食農教育 No.65 2008年11月号より
簡単石窯で、焼きイモ・ピザ・棒パン!
一時間でできて解体・保管も自由自在
三ツ矢和仁
収穫の喜びに、プラスαの楽しさを
栽培活動として農作物を育てるという取組みは多く見られるものの、栽培・観察に力が注がれ、収穫できたらそれで成功(終わり)とするケースも見受けられます。しかし、農作物をつくる醍醐味とは、収穫をみんなで喜び、自分たちが大切に育ててきたものをおいしく楽しく味わうことなのではないでしょうか。
子どもたちに収穫の喜び、そしてプラスαの楽しみを与えるもの、それが“簡単石窯”です。石窯の魅力には、(1)石窯そのものをつくる楽しさ、(2)自分たちが大切に育ててきたものを、火の熱さを肌で感じながら焼きあげ、味わう楽しさ、(3)火を囲みながら、みんなで食べる楽しさ、などがあります。自分たちが大切に育てたものを、自分たちでつくった石窯で焼き、味わう。おいしさとともに、ワクワク・ドキドキする収穫祭。それが、私の工夫です。
筆者。石窯の前で一時間授業で石窯製作!
本誌二〇〇二年九月号の記事「一日でつくれる簡単石窯のつくり方」を参考に、最初の石窯づくりはスタートしました。子どもたちは、レンガを並べたり、レンガの隙間を粘土で埋めたりしながら自分たちの石窯を完成させました。保護者も楽しみながら参加してくれました。
その後、何度もつくりましたが、低学年でも積木・粘土遊び感覚ででき、製作時間はたったの一時間です。
収穫物をどんどん焼いて食べる
石窯では、その年の収穫に合わせて、焼きイモ・ピザ・棒パンなど、なんでもできます。リンゴを入れておけば、焼きリンゴもできてしまいます。
サツマイモを収穫したのであれば、ぬれた新聞紙で包み、さらにアルミホイルで包む。そして、石窯に入れるだけで、黄金色のホクホクのおいしい焼きイモができます。

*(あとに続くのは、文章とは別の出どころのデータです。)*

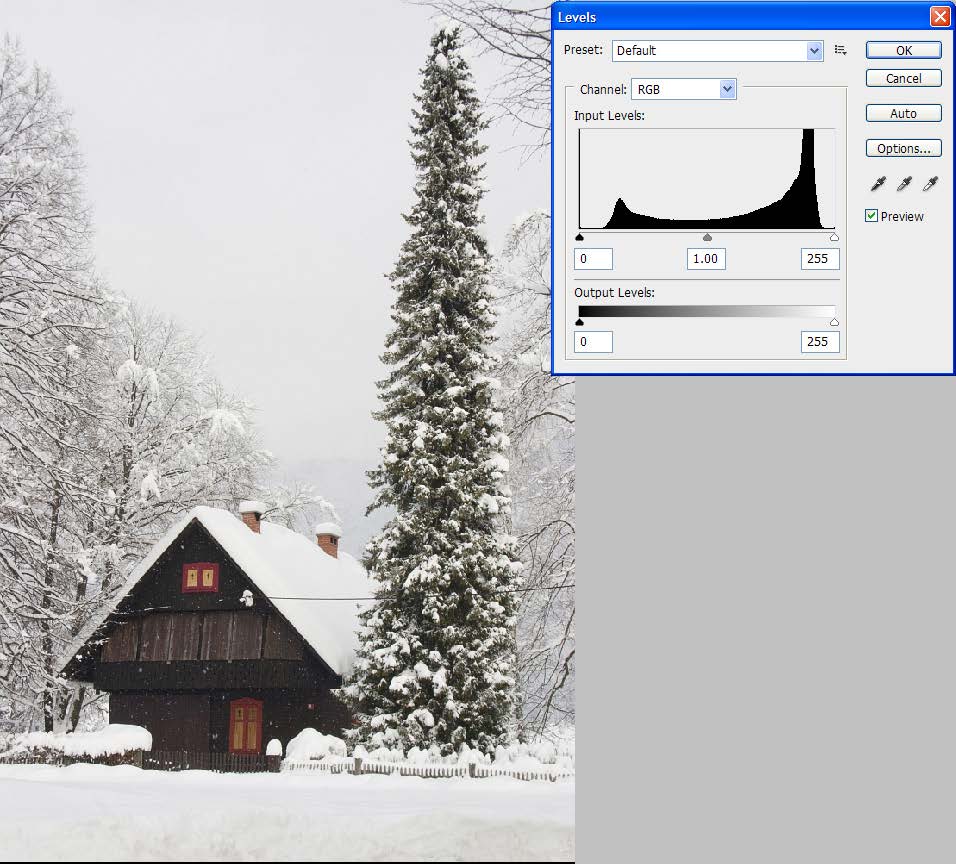Open the Preset dropdown showing Default

[717, 50]
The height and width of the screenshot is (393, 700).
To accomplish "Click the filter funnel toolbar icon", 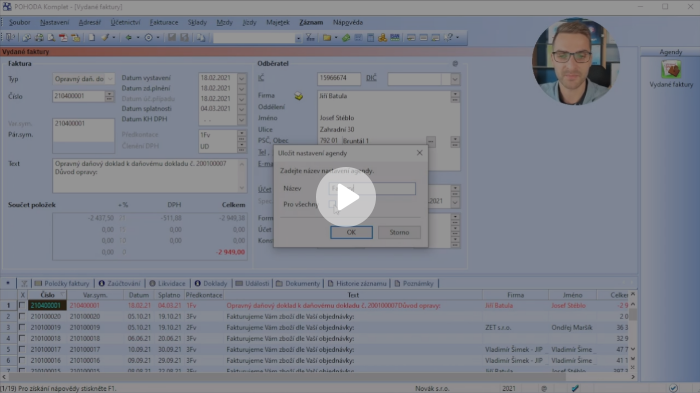I will (310, 38).
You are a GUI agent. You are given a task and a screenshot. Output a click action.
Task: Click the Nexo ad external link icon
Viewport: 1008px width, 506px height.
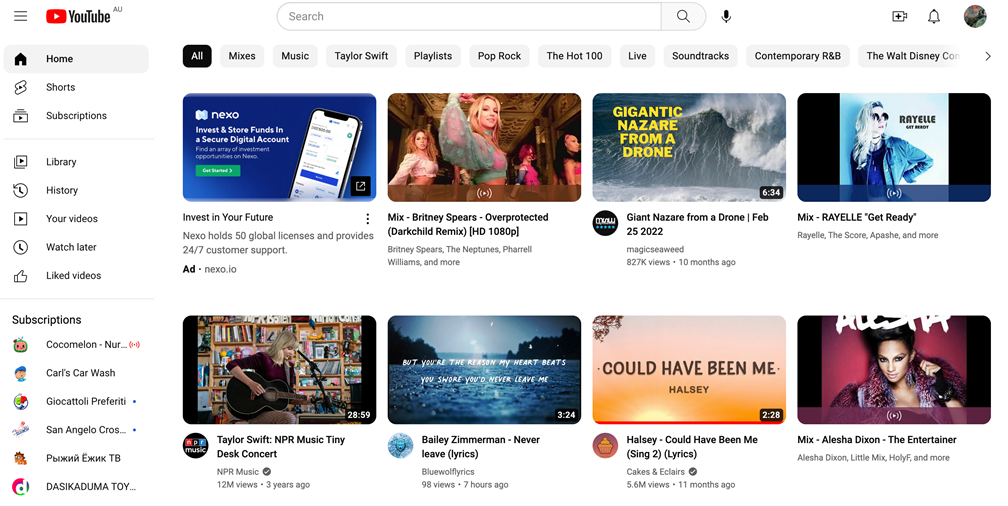(361, 186)
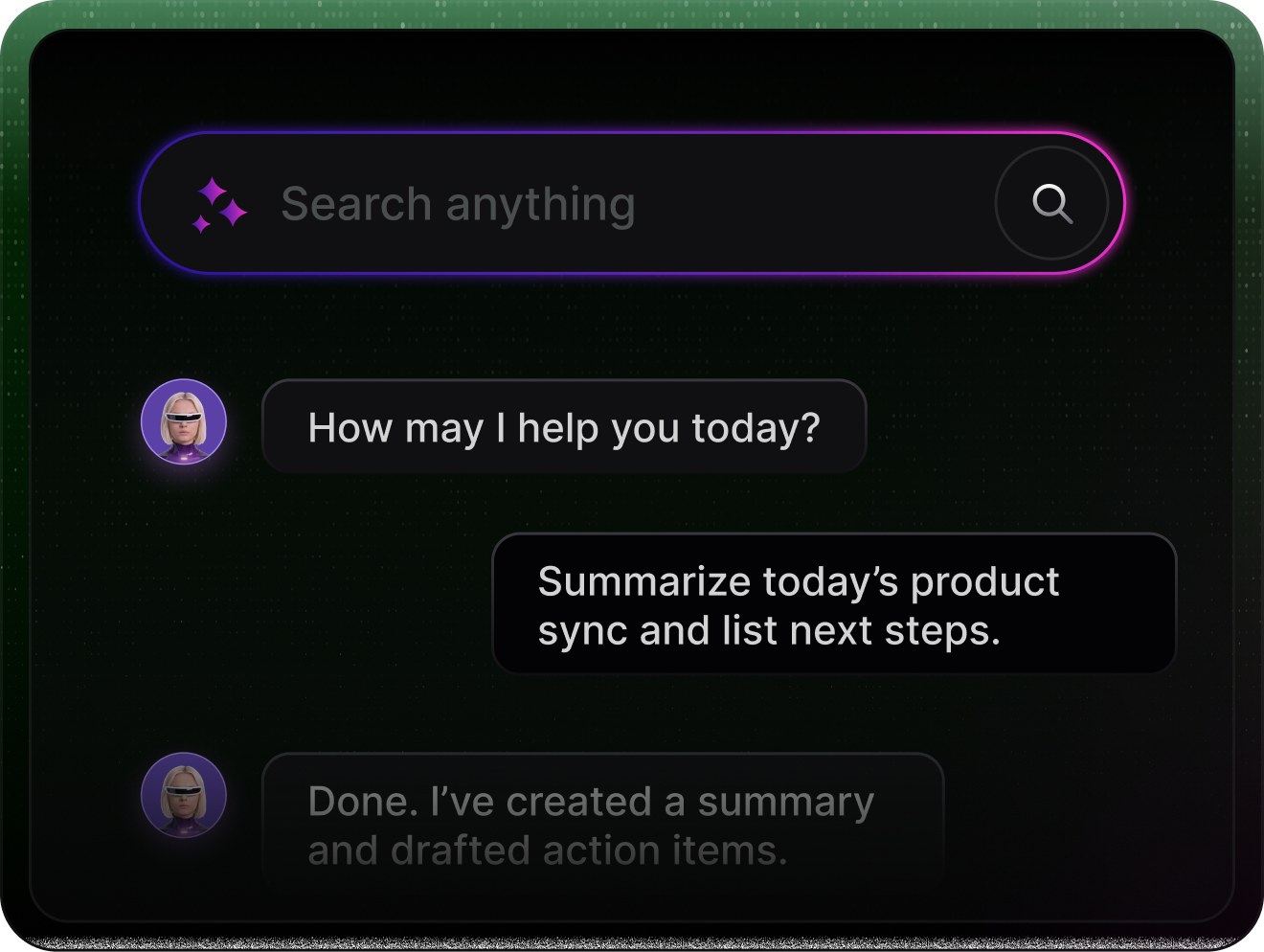Click the purple AI sparkles icon
This screenshot has height=952, width=1264.
pyautogui.click(x=220, y=205)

小麦なら、子どもたちが生地をのばし、お好みの具をトッピングしたピザを石窯に入れて焼く。あっという間に焼きあがります。
小麦ではもう一つ、棒パンづくりも簡単で楽しいです。パン生地を薄くのばし、先端部分にアルミホイルをつけた棒に、らせん状に巻いていく。そして、置き火から少し離して、焦げないようにくるくる棒をまわしながら焼いて完成。ジャムをつけて食べるとおいしいです。手づくりジャムならさらにおいしさアップ。私の場合は、事前に学校の自然教材園で実ったキウイで、子どもたちとジャムをつくっておきました。
(注・棒パンづくりでは、石窯の屋根の部分は使いません。石窯の変形バージョンです)
『石窯のつくり方楽しみ方』
著者 須藤章・岡佳子 農文協
*本誌のほか、私が参考にした本です。つくり方などが詳しく書かれています。〈ポイント〉
(1)材料のコンクリートブロック・赤レンガ・土粘土は、ホームセンターなどで購入可。むずかしいのは、鉄板と鉄筋。私は、鉄工所に頼み、希望の大きさや長さに切ってもらいました。

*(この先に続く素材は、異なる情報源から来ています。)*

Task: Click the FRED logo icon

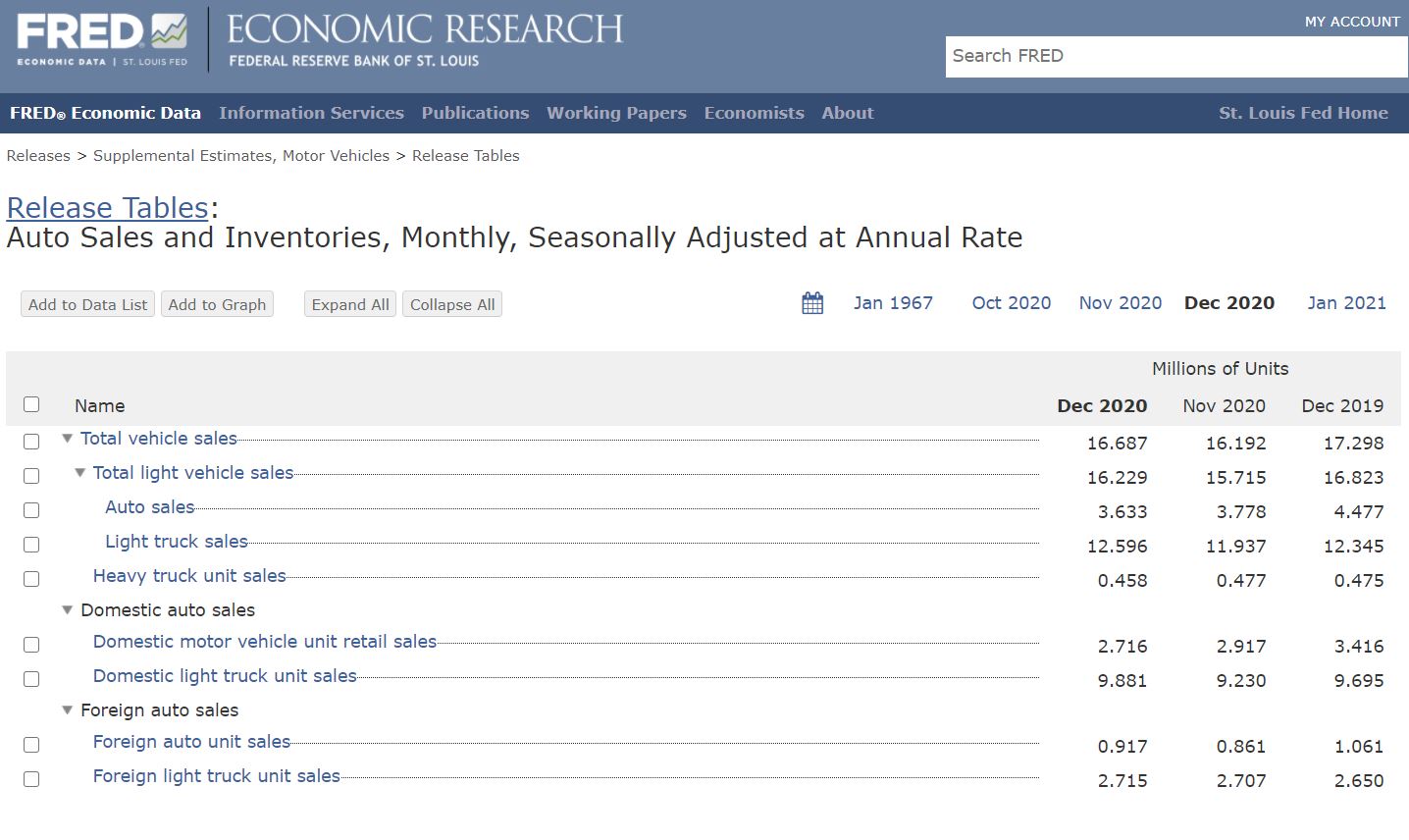Action: point(102,39)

(2)学校現場では、火や煙などの関係で、薪を燃やすよりも木炭のほうがよいと思います。また、石窯が温まるのが早くなります。
低学年でも積み木・粘土遊び感覚で組み立てられる 棒パンづくりでは、屋根の部分は使わない解体・組み立て簡単で、地域の行事にもひっぱりだこ
石窯は、レンガの隙間を埋める粘土を土粘土にすると、使用後に粘土が簡単にとれ、解体・保管ができます(本来は、据置きがいいと思いますが、学校などではむずかしい)。私がつくった石窯も何度も組立てと解体・保管を繰り返しました。
しかし、逆に簡単に組立てと解体・保管ができ、場所が変えられることなどにより、活躍の場が広がりました。学校だけでなく、子ども会の行事に、地域のお祭りに、PTAのバザーにと、大活躍しました。
石窯づくりは、どうしても多少の手間と時間とお金がかかります。しかし、それ以上に、素敵な空間をつくり、人と人を結びつけ、みんなを笑顔にしてくれます。ぜひ、挑戦してみてください。